→ **Required work**
Swap "screenshot" for "screen capture" in the material from the line with "The width and" up to and including the line with "card-image-rocket: NASA is", and give only those lines back with everything else unchanged. Leave the pictures out of your answer.

→ **Provided data**

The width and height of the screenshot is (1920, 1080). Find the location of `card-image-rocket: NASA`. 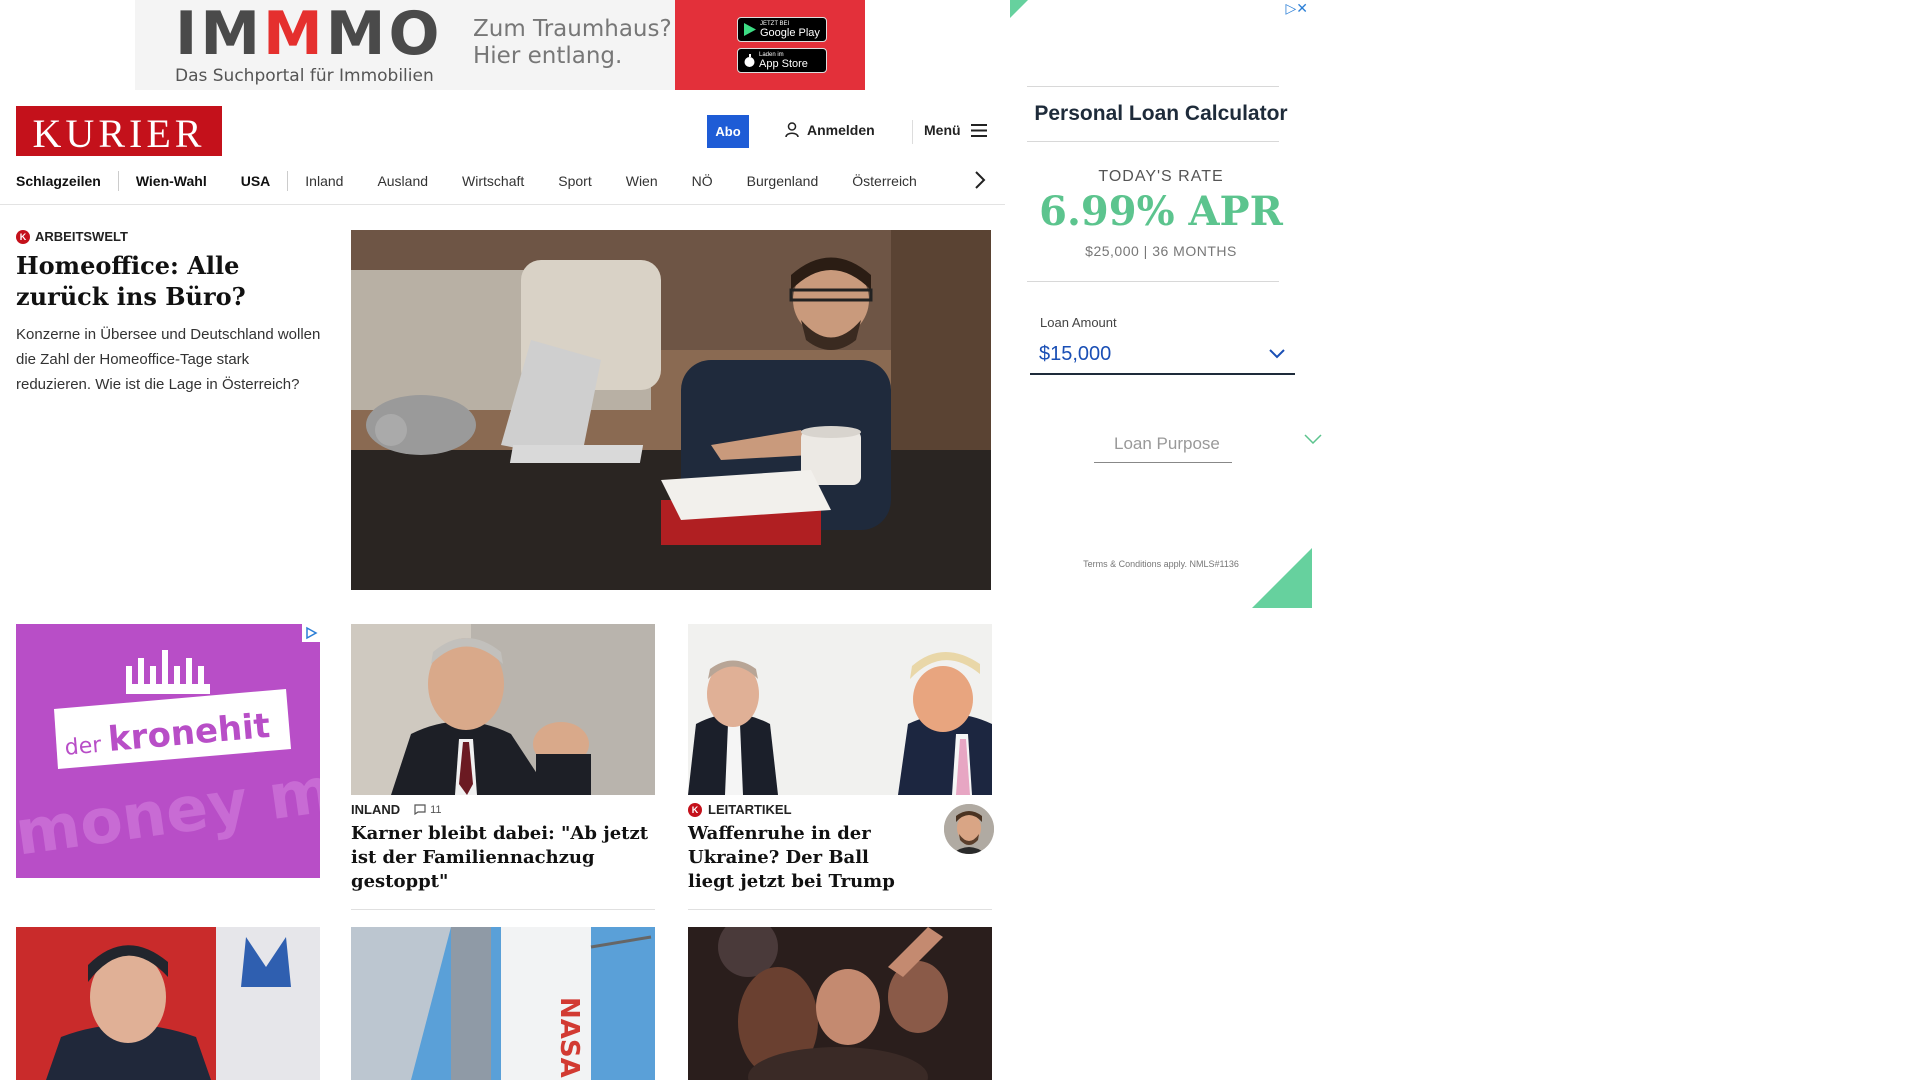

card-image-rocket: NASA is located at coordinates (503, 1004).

...

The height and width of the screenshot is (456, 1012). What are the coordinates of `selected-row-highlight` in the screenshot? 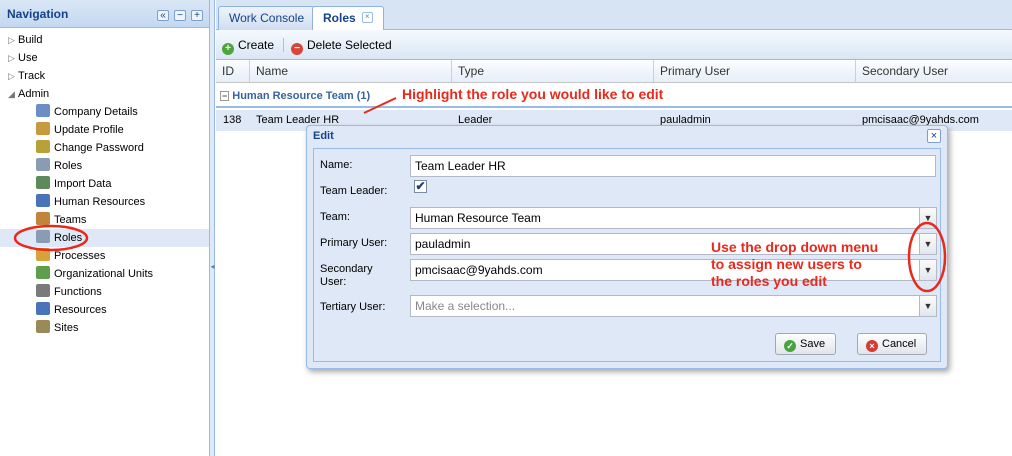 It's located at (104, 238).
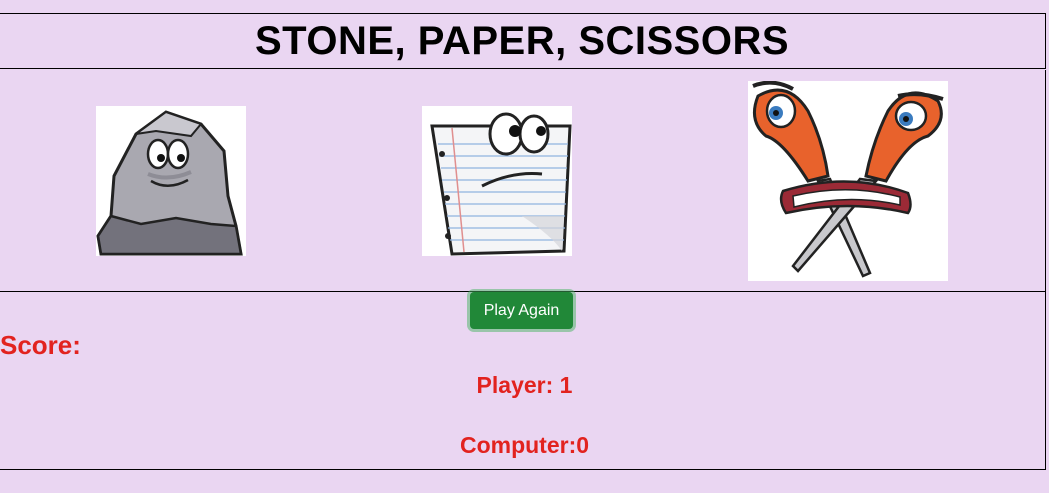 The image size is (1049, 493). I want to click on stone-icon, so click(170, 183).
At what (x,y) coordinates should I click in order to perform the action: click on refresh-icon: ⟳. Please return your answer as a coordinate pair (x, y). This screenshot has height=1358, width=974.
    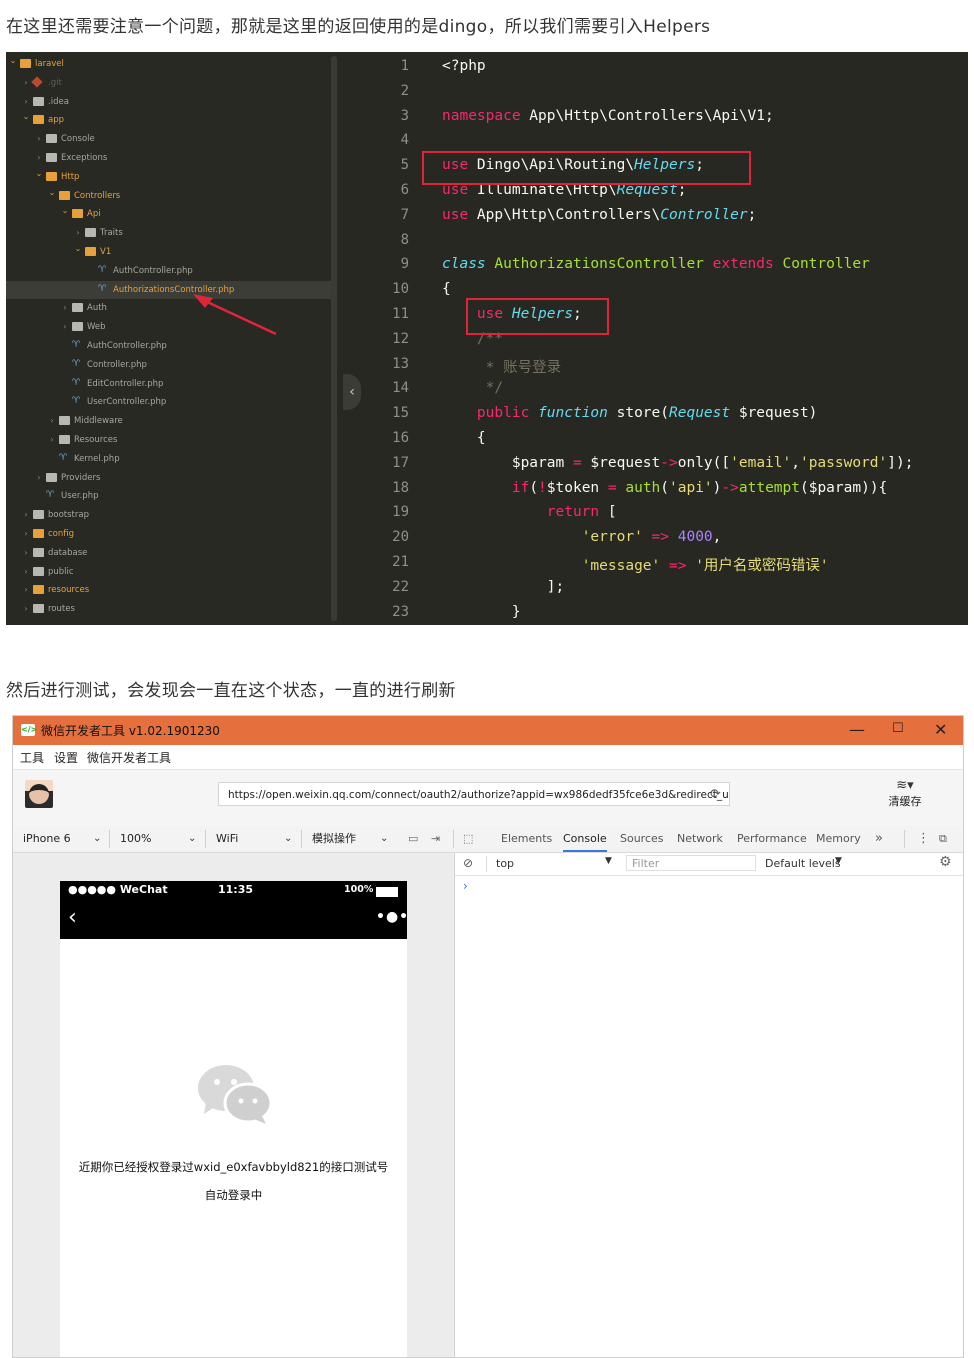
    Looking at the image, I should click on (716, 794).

==

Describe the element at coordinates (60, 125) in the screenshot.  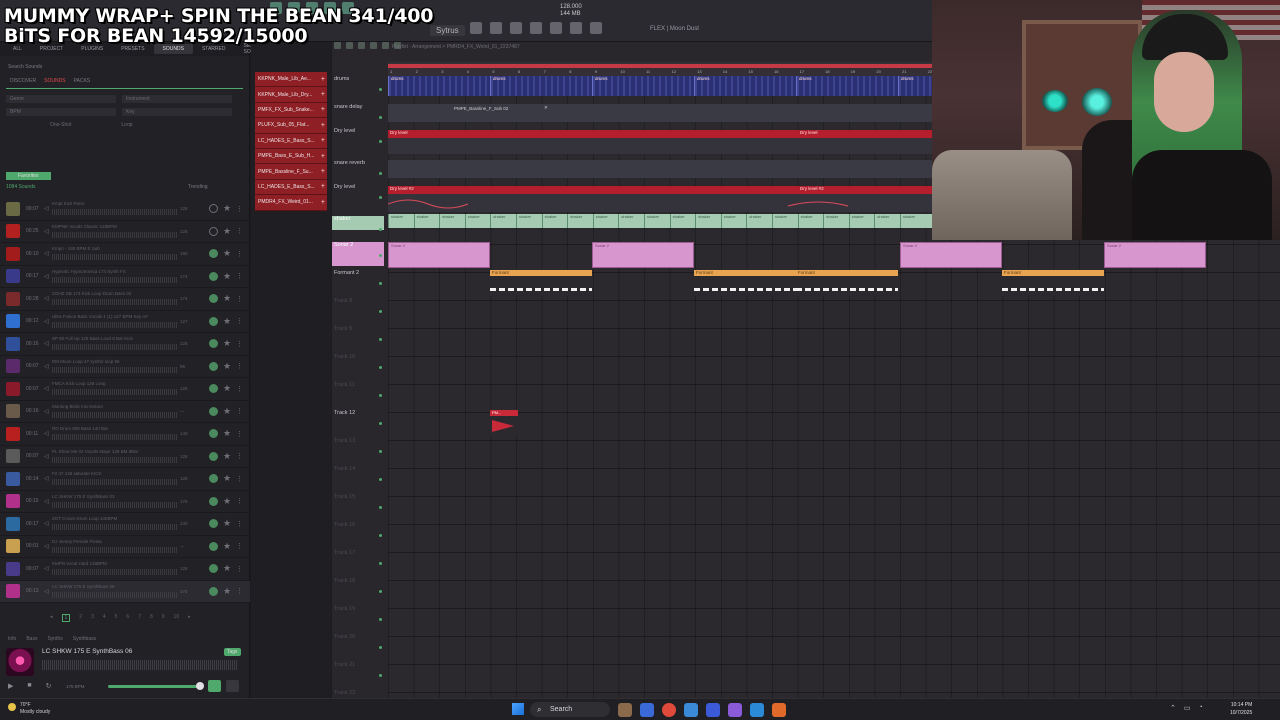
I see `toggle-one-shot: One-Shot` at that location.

→ **Written response**
The width and height of the screen capture is (1920, 1080). Find the location of `card-image-rocket: NASA`. 

card-image-rocket: NASA is located at coordinates (503, 1004).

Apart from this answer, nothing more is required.